Smaller African startups will not be exempt from this valuation rout, both. For example, Egyptian social commerce platform Brimore had its valuation slashed by as a lot as 50% in response to sources acquainted with the corporate’s financials. In October, we reported on Nigerian genomics startup 54gene, which not solely noticed its valuation trimmed from $170 million to $50 million but additionally closed the down spherical with buyers requesting a 4x liquidation choice.
It’s not clear if Chipper Money will keep this valuation in its subsequent priced spherical seeing as its lead investor FTX is at present bankrupt. In accordance with FT, the four-year-old fintech was one in every of over 450 investments Sam Bankman-Fried wished to supply as collateral in an try to lift cash for the FTX group, which incorporates 10 holding corporations reminiscent of Alameda Analysis, FTX Ventures, FTX Buying and selling, Maclaurin Investments and Clifton Bay Investments (the arm used to spend money on Chipper Money.)

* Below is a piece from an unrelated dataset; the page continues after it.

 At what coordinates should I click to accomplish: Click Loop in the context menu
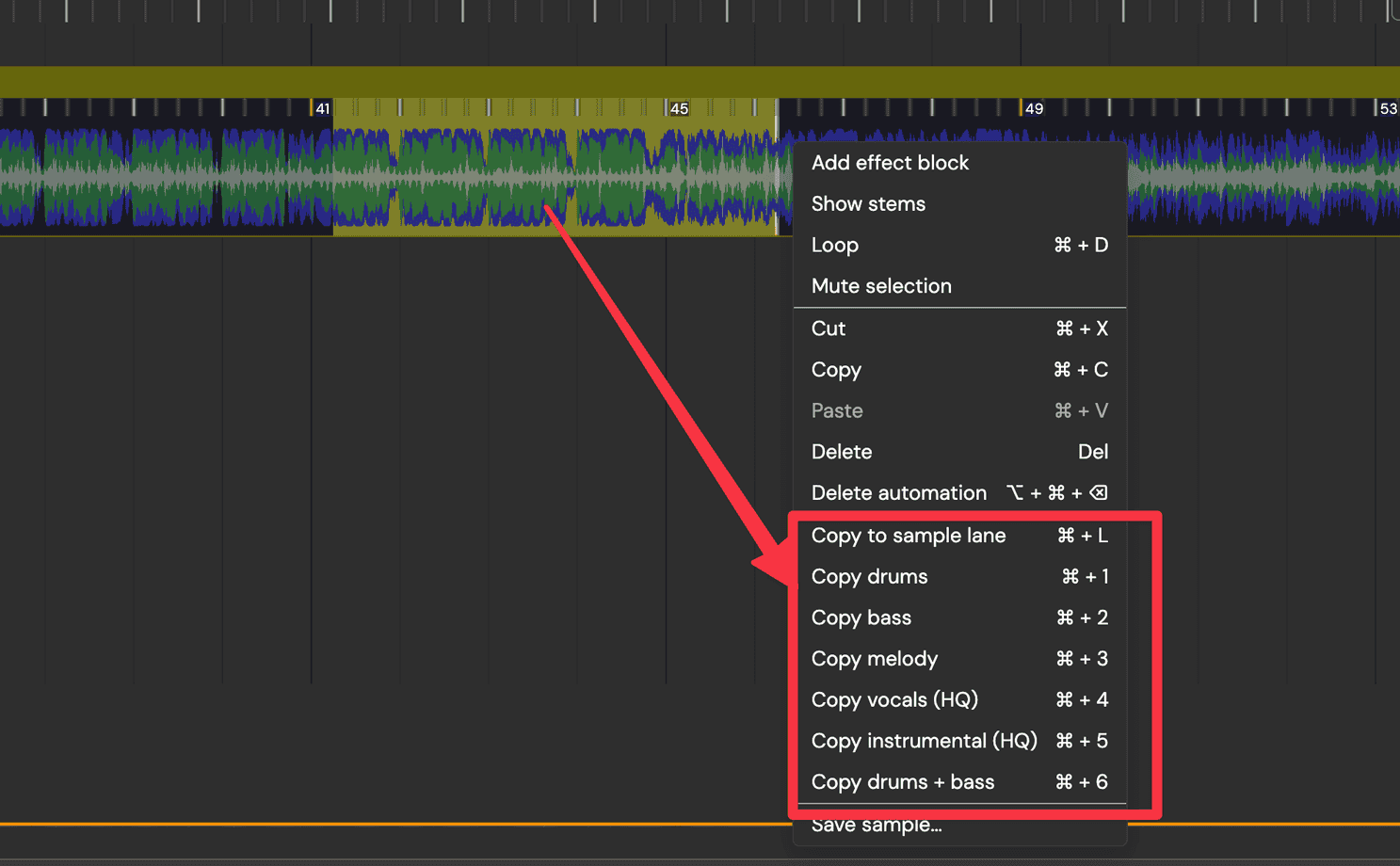(x=835, y=246)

Different African startups on the checklist embrace: OVEX, a South African digital asset trade and OTC buying and selling desk ($5 million from FTX at a $122 million valuation); Kenya-based cost automation and settlement firm AZA Finance ($25 million promissory observe/mortgage); African cellular cash unicorn Wave ($10 million in fairness); South African crypto trade platform VALR ($4 million fairness); Nigerian crypto trade startup Bitnob ($500,000 from FTX at a $20 million valuation); Nestcoin, a Nigerian web3 platform whose property obtained caught on SBF’s bankrupt crypto trade platform ($250,000 fairness from FTX at a $30 million valuation), and Congolese-based web3 startup Jambo ($500,000 in tokens).
There have been whispers that a few of FTX’s and Alameda’s portfolio corporations didn’t obtain the total quantity of investments said within the financials on account of FTX’s insolvency. If Chipper Money falls into that class, it’s not onerous to see why it might have laid off workers with a purpose to protect runway as the corporate claims to not have been uncovered to FTX’s collapse, in response to two individuals acquainted with the corporate’s dealings with the bankrupt trade.

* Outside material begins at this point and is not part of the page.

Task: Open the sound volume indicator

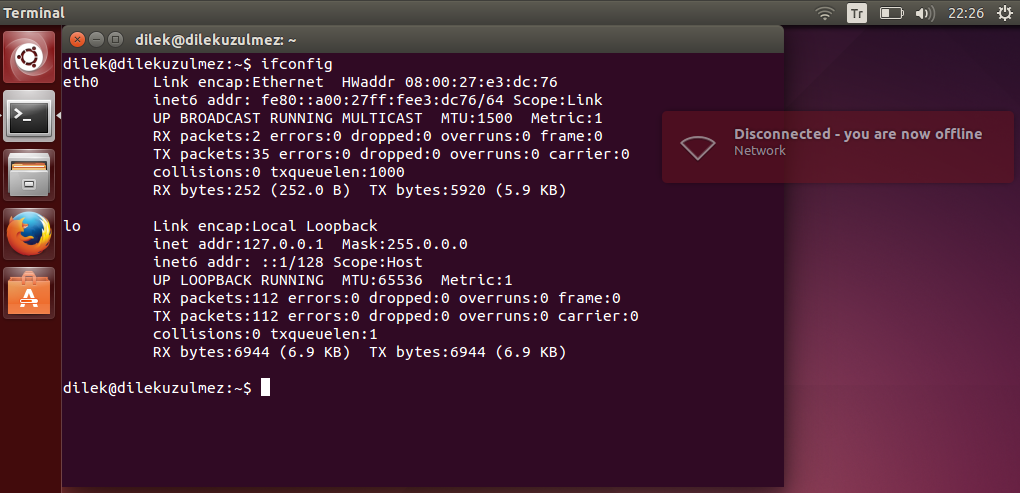Action: [924, 13]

Chipper Money was based in 2018 to supply a no-fee peer-to-peer cross-border cost service for Africans. In accordance with the corporate, its platform is utilized by over 5 million clients throughout Ghana, Uganda, Nigeria, Tanzania, Rwanda, South Africa and Kenya — and extra not too long ago, the U.S. and U.Ok the place the FTX-backed startup expanded this 12 months to facilitate peer-to-peer cash motion from each international locations to pick out areas in Africa. Final month, the African cross-border cost app introduced that it could purchase Zambian fintech firm Zoona in a bid to increase into the Southern African nation.
The platform, which affords P2P transactions, crypto, shares and digital playing cards, has seen its gross income rise 21x from $8 million in Q1 2021 to about $169 million in Q1 2022 and its TPV enhance 8x from $213 million to $1.65 billion inside the similar quarters, in response to financials seen by TechCrunch.